My rating: 2 of 5 stars
From the VPL Fall 2013 Book Sale.
Read in December 2013.
I picked this up at the book sale because I’d been hearing Andrew Pyper’s name a lot—not for this book, but for his most recent one. So I had no idea what this was about, but I had some vague idea that he wrote mystery/thriller-type books, which seemed promising.
The Killing Circle opens with a prologue. The protagonist’s son vanishes at a drive-in movie. Then the story flashes back in time four years to explain the events leading up to the son’s disappearance.
Journalist Patrick Rush has always wanted to write a novel, but can’t think of anything to write about. Though he works for a newspaper (the “National Star”) and writes for a living, he considers himself a failure as a writer because he hasn’t written a novel. That said, he’s not actually that interested in writing (i.e. being a writer); he wants to have written (i.e. to be an author). His best quality is his self-awareness regarding this distinction.
He hates his job. He used to write about books, but now the paper has him writing about TV (under the byline “The Couch Potato”), which he considers beneath him. Pop culture, blech! Writing about pop culture, double blech! Whatever, dude. I’ll take your job. Pop culture, yay! Writing about pop culture, double yay!
Patrick is a single father, his wife having died shortly after his son’s birth. In the beginning, he doesn’t explain how she died, leaving readers to draw their own conclusions. His son is four in the flashback, eight in the present time period of the story.
He sees a classified ad for a writing circle and calls the number. The man who answers mysteriously gives him an address and not much other info. He waffles about attending, but of course ends up going and finds himself in a room with a motley assortment of characters, each one weirder than the next. They introduce themselves. The next week they are to bring a piece of writing. Patrick, naturally, can’t think of anything to write about. He dashes off a crappy paragraph at the last minute. The others read their stories, all weakly-disguised memoir, and none particularly intriguing to Patrick except one. One story he’s transfixed by. He has a tape recorder in his pocket and presses record while the woman reads.
I wanted to like this book more than I did. It has all these elements that seem like things that would coalesce into a book I’d love, and yet…
Partly it’s that I spent the majority of the book thinking “this isn’t going to turn into an undead thing is it?” Eventually it became clear that it wasn’t, at which point I was immensely relieved, but it was too late, I think. I’d spent far too long wondering if ghosts or zombies were going to appear the next time I turned the page. I expect I’d have had a different experience if this hadn’t been my first book by this author, but as first-time reader, it read like he wanted readers to believe there was going to be a supernatural element.
And then there’s Patrick, who is a whiny malcontent. Yes, his wife died, but everything else about his character is so grating it cancels out any sympathy that may have generated.
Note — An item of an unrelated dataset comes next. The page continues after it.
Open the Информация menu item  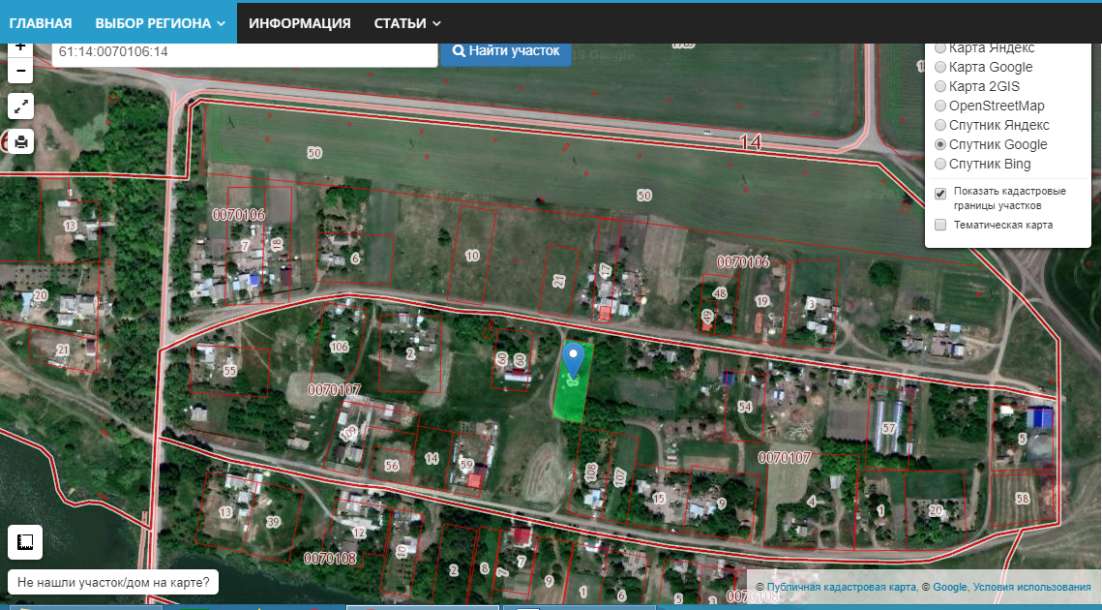point(299,23)
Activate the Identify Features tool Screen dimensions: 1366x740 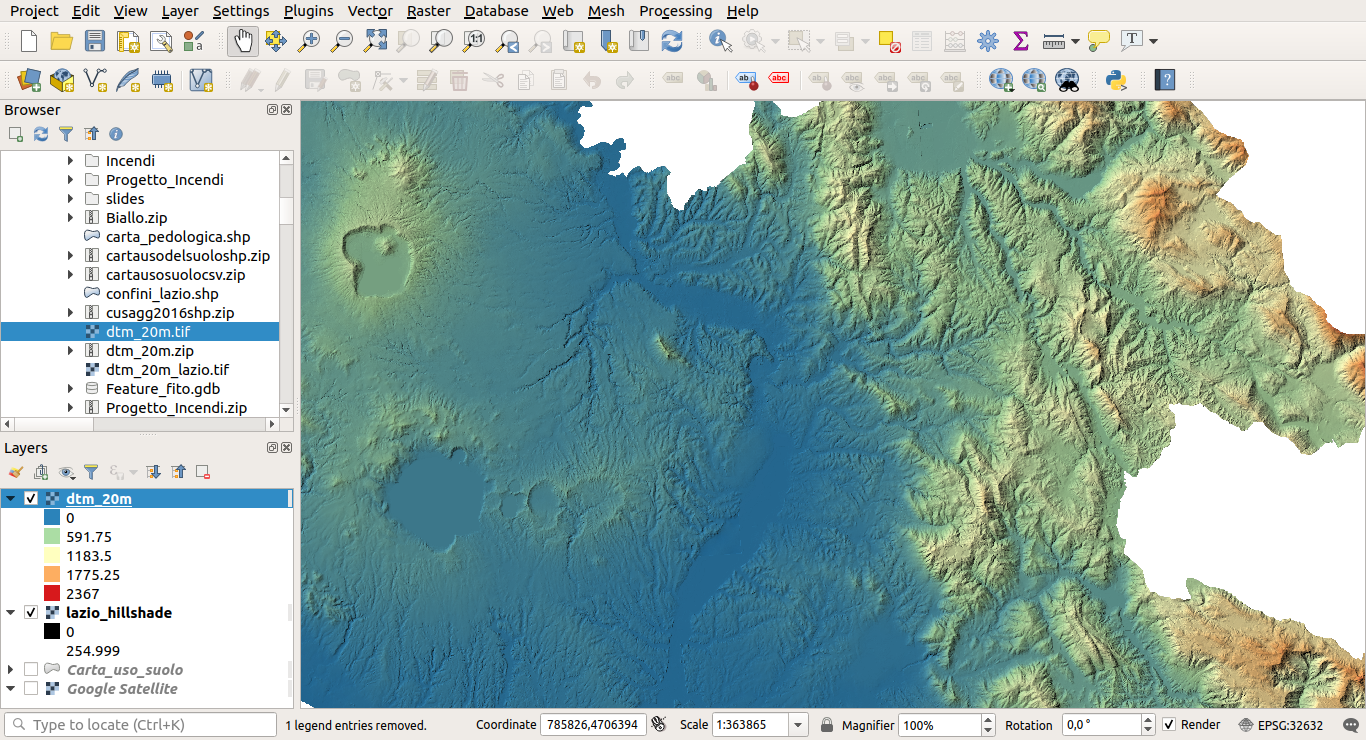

He’s just a miserable person. Which would be fine, if the story made me care about what happened to him regardless of his unpleasantness (it didn’t) or he was interesting enough that his unpleasantness didn’t matter (he wasn’t). The writing, on the other hand, was fine. And here I must invoke the Dan Brown thread: story/character will always win over writing.
I will say the ending was satisfying in that cheesy-TV-movie kind of way where you end up rooting for the villain because the protagonist is so unintentionally annoying.
Hmm. It occurs to me I may have found this a more compelling story with a different point-of-view character. Maybe told from the villain’s perspective. I had way more empathy for the antagonist (whose actions were evil, but underlying motivations had gray areas that could have been explored). Or maybe omniscient, get into everyone’s heads. Perhaps it was not the best choice to have the character who keeps saying he has no story to tell—who bores himself—tell the story.